In the age of terror, rights and freedoms are being inexorably eroded in the name of national security. In April, the federal government's data retention laws came into effect, compelling telecommunication companies and internet service providers to retain metadata on their customers' usage for two years.
Just last month, Prime Minister Malcolm Turnbull announced the government's intention to enact legislation that would oblige Facebook and WhatsApp to give Australian security agencies access to encrypted messages. Together with the extension of the military's power to intervene in domestic terrorist incidents, and the contemporaneous transfer of several security agencies to the Immigration Minister's portfolio, these events continue the trend away from government transparency in the name of public protection.
Agencies can bandy about the term 'national security' to circumvent many procedural fairness requirements, and this is perhaps no more salient for public servants than in relation to security clearances. To be engaged by the APS, it is often a requirement that one holds a security clearance, or is able to obtain one within a reasonable time. Security clearances comprise four classifications, from lowest to highest clearance: baseline (protected), negative vetting levels 1 (secret) and 2 (top secret), and positive vetting (all).
The Australian Government Security Vetting Agency is responsible for reviewing security clearance applications, vetting individuals and granting security clearances for workers in all APS departments other than in certain agencies which conduct their own. The application process is invasive and protracted, the more so the higher the classification applied for. Benchmark timeframes range from one month for baseline to six months for positive vetting.
To obtain a security clearance, an individual also needs to be sponsored by an agency, which causes headaches for those trying to break into the APS without one. The Australian Public Service Commissioner has stated that "potential candidates should not be excluded from applying for a vacancy in the APS on the basis that they do not hold a security clearance", to ensure that "all eligible members of the community are given reasonable opportunity to apply". However, this has not prevented agencies from requiring a current security clearance when advertising for vacancies.

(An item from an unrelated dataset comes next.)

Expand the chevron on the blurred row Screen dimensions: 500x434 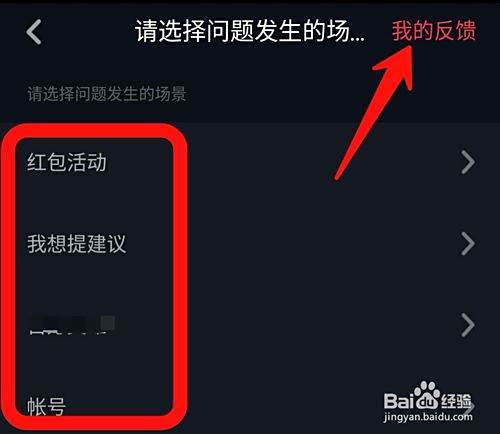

Perhaps the more vexing question concerns the dearth of options available to public servants or prospective public servants in the event of an adverse security clearance decision. As a security clearance file contains personal information, an individual is entitled to access its contents under the Privacy Act and Freedom of Information Act. However, any request for disclosure of such material is subject to exceptions, including one exemption that precludes the release of documents that "would, or could reasonably be expected to, cause damage to the security of the Commonwealth".

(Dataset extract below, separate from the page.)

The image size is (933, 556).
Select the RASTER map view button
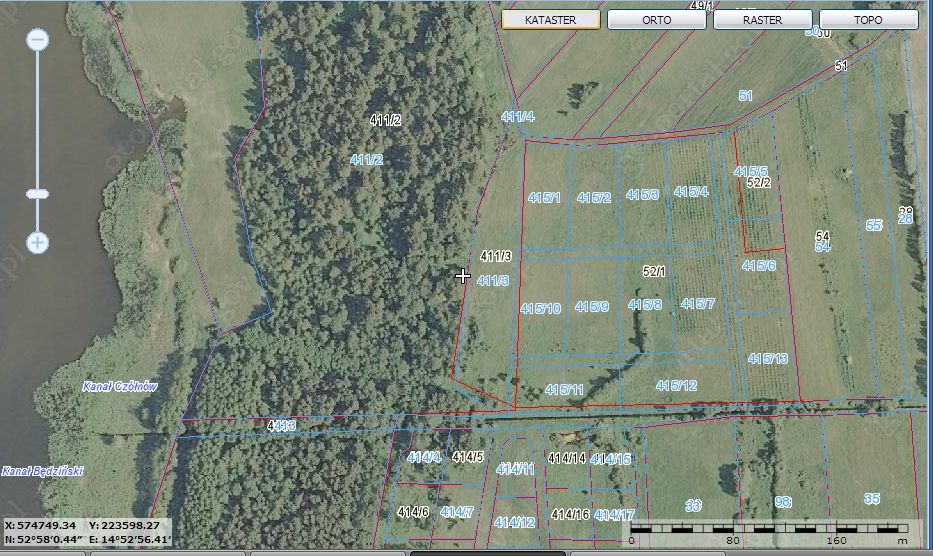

This provision has been tested in a number of cases, and unfortunately for those who have recently had security clearances denied or revoked, both the Office of the Australian Information Commissioner (which decides the matter at first instance) and the Administrative Appeals Tribunal (the first-tier appellate body) have fallen down strongly against disclosure.
Their reasoning is that documents which constitute the security clearance material would almost always reveal the nature of the tests administered, the questions asked of referees and the methods used by the AGSVA to gather information about the clearance subject. This, in turn, would disclose the kinds of characteristics that are relevant to assessing suitability for clearance, which people with devious machinations contrary to the "national interest" could then use to subvert the vetting process. If the vetting process was compromised and clearances were inadvertently granted to undesirables, the Commonwealth's ability to protect sensitive information would be diminished. And then if sensitive information were to end up in the wrong hands, it could reasonably be expected to cause damage to the security of the Commonwealth. The logic is sound.
But what is the 'security of the Commonwealth'? The legislation defines it as "matters relating to the detection, prevention or suppression of activities, whether within Australia or outside Australia, subversive of, or hostile to, the interests of the Commonwealth or of any country allied or associated with the Commonwealth". In other words, it is anything that damages the Commonwealth's interests. Those interests are ever-changing and lack precise definition.
This leaves career APS employees in an unfortunate position. If the AGSVA comes across adverse information about them and cancels their security clearance as a result, it is very unlikely that they will ever be able to find out what was said about them, or by whom. Under section 33 of the Public Service Act a public servant can seek primary review of the decision to cancel the security clearance, although the utility of that process is debatable – agencies rarely seem willing to override their own decisions, especially those shrouded in a thick cloud of mystique.
The only recourse remaining is to commence proceedings in the Federal Court of Australia, for either disclosure of the documents under the Freedom of Information Act, or judicial review of the clearance decision under the Administrative Decision (Judicial Review) Act. Yet one could understand the hesitation in staking tens of thousands of dollars on the chance to have a decision remade on the basis of unseen documents.
The better alternative would be for the Privacy Commissioner and the AAT to be braver about releasing material that is not likely to reveal much about the AGSVA's processes – surely a great deal of the presumptive harm could be avoided through the prudent use of redaction. As it stands, a person's APS career can be easily destroyed by a scurrilous antagonist, whose identity remains undisclosed. Does the affected individual not deserve some protection?